Around the world, as many as 1 in every 3 women has been beaten, coerced into sex, or abused in some other way – most often by someone she knows, including by her husband or another male family member.
Women are more susceptible to violence during times of emergences or crisis due to increased insecurity.
1 in 5 women will be a victim of rape or attempted rape in her lifetime.
About 1 in 4 women are abused during pregnancy, which puts both mother and child at risk.
Laws that promote gender equality are often not applied.
At least 130 million women have been forced to undergo female genital mutilation/cutting.
“Honour” Killings take the lives of 1000s of young women every year, mainly in Western Asia, North Africa and parts of South Asia.
At least 60 million girls who would otherwise be expected to be alive are ‘missing’ from various populations as a result of sex-selective abortions or neglect.
More often than not, perpetrators of gender-based violence go unpunished.
Worldwide, women are twice as likely as men to be illiterate, limiting their ability to demand their rights and protection.
Early marriage can have serious harmful consequences including, denial of education, health problems, include premature pregnancies, which cause higher rates of maternal and infant mortality. The power imbalance also means that young brides are unable to negotiate condom use or protest when their husbands engage in extra-marital sexual relations.

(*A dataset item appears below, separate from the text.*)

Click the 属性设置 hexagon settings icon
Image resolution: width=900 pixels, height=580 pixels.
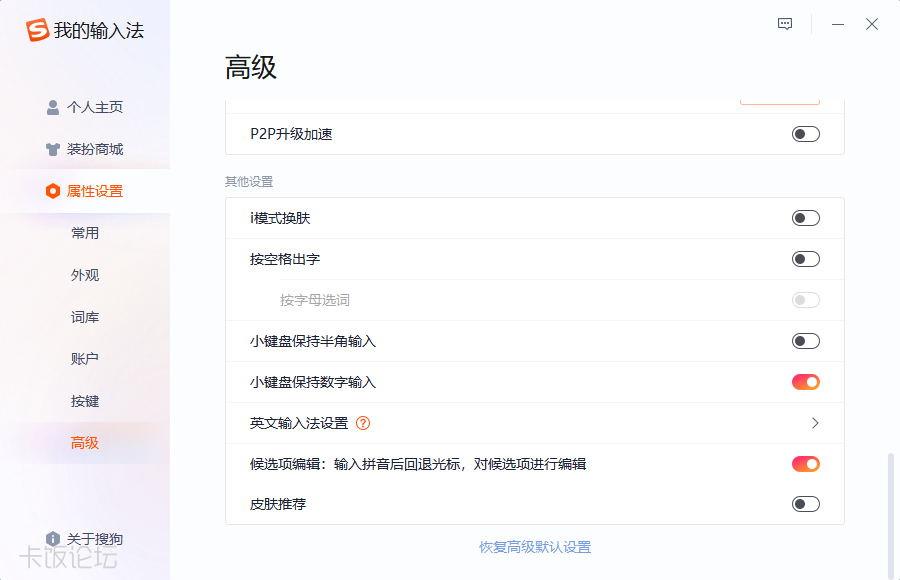52,191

Violence against women represents a drain on the economically productive workforce.
Each year, an estimated 800,000 people are trafficked across borders – 80 per cent of them women and girls. Most of them end up trapped in the commercial sex trade.
Gender-based violence also serves – by intention or effect – to perpetuate male power and control. It is sustained by a culture of silence and denial of the seriousness of the health consequences of abuse.